Machine Learning Notes
Machine Learning Notes
Opptimization of hyperparameters
调参的问题。一般而言调参是针对特定数据集的,最好用验证集或K-Fold验证。调参非常昂贵(expensive),通常最好从最重要的超参数开始,只有在必要时才考虑调整其他超参数(够用就好)。
Techniques for hyperparameter tuning include grid search, random search, and Bayesian optimization.
虽然说有些人认为 grid search 对参数范围过大的情况不友好,所以推荐 Bayesian Method,但是各个参数未必平滑变化,意味着基于平滑空间探索的Bayesian optimization Method 未必一定适合。(不过确实好用)

所列条目:
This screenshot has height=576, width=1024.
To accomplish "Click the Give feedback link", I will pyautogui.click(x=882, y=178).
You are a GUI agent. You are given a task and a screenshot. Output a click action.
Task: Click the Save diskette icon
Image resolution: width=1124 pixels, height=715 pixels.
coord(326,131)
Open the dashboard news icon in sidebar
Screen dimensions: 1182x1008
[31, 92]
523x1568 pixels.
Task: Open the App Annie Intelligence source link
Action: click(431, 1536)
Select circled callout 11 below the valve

任务要求:
请判断以下三个说法是否符合这篇调参笔记，每项回答"是"或"否"，并逐字引用笔记中起决定作用的原文。(a) 笔记认为调参的开销很大。(b) 笔记主张一开始就同时调整所有超参数。(c) 笔记认为贝叶斯优化一定适合各种调参情况。 完成本题用不到上面的列表。

本题输出:
(a) 是。"调参非常昂贵(expensive)"
(b) 否。"通常最好从最重要的超参数开始,只有在必要时才考虑调整其他超参数"
(c) 否。"基于平滑空间探索的Bayesian optimization Method 未必一定适合"